Your task. Give back all of the data exactly, with every picture omitted.

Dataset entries
------------------------------------------------

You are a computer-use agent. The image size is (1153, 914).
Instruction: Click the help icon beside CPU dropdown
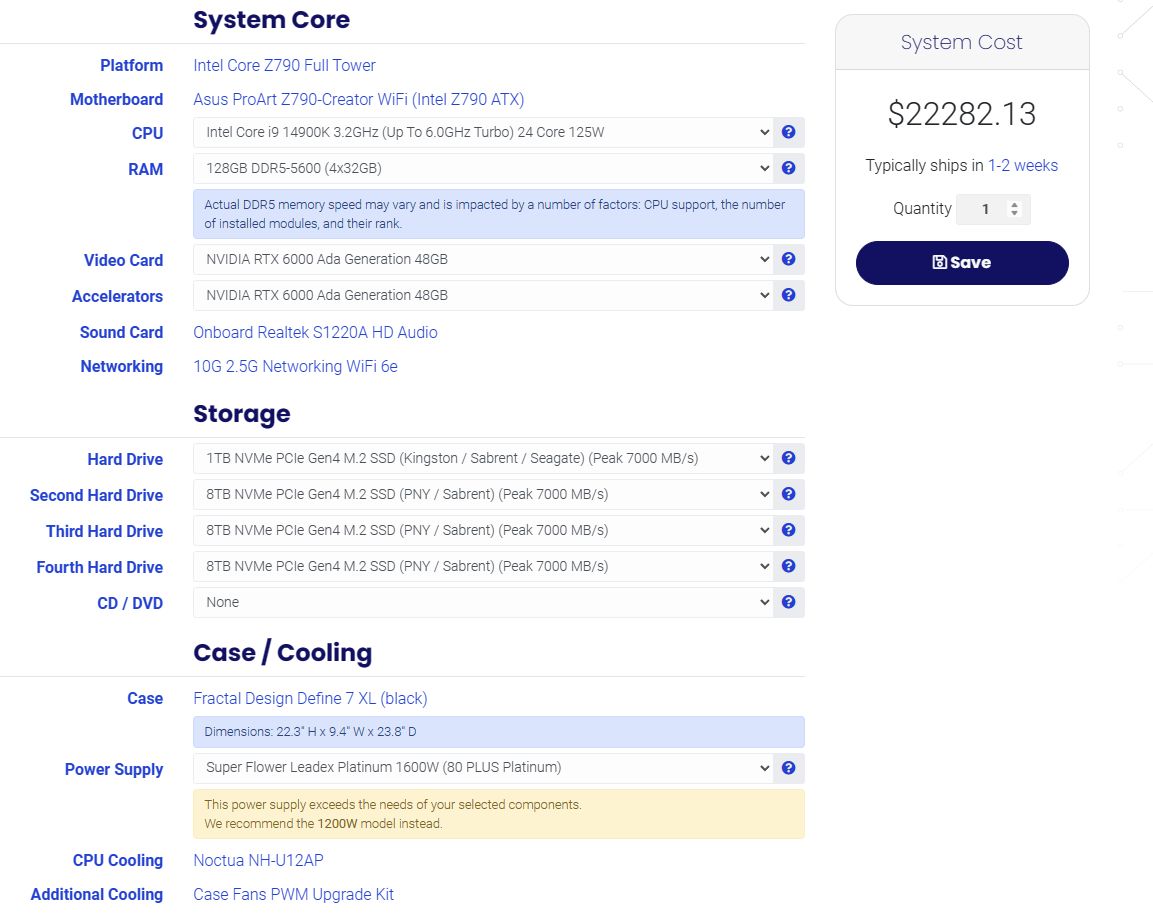coord(788,132)
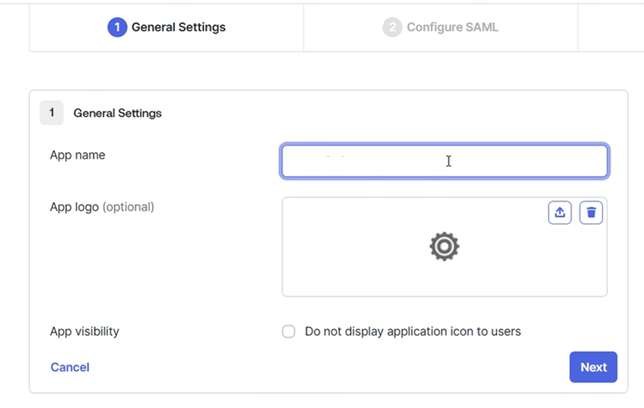Select the third wizard step tab
The image size is (644, 408).
611,27
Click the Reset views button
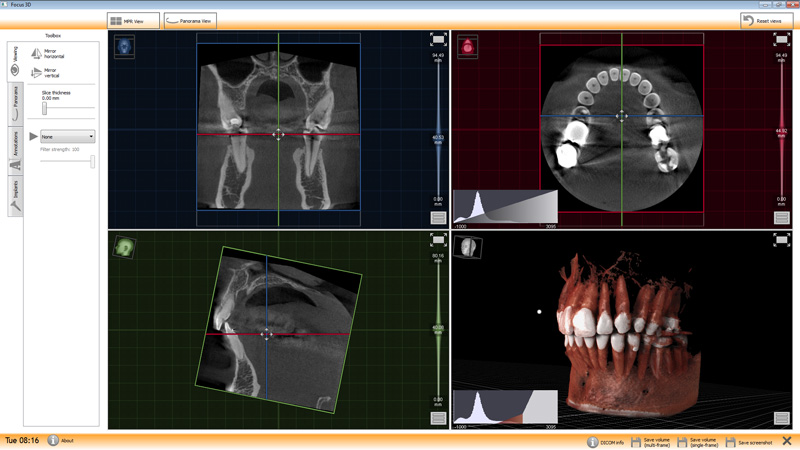 [767, 21]
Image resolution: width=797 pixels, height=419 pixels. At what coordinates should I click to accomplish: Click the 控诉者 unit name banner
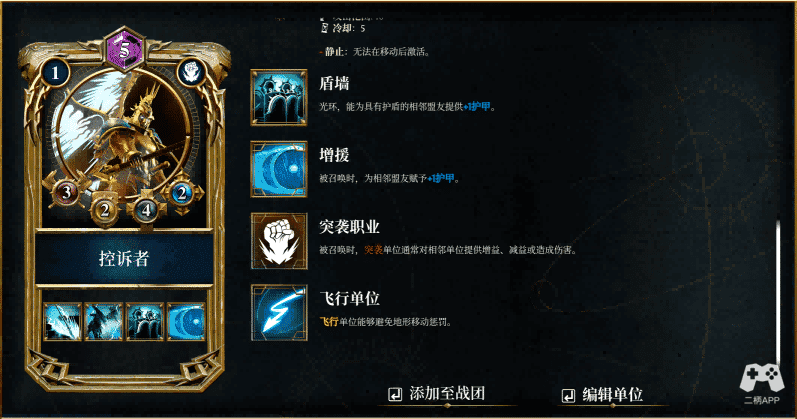pyautogui.click(x=124, y=258)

------------------------------------------------

Answer box.
You are a computer-use agent. The image size is (1153, 914).
Instruction: Click the help icon beside CPU dropdown
coord(788,132)
Select the third wizard step tab
The image size is (644, 408).
611,27
Click the Reset views button
 [767, 21]
Image resolution: width=797 pixels, height=419 pixels. At what coordinates should I click to accomplish: Click the 控诉者 unit name banner
pyautogui.click(x=124, y=258)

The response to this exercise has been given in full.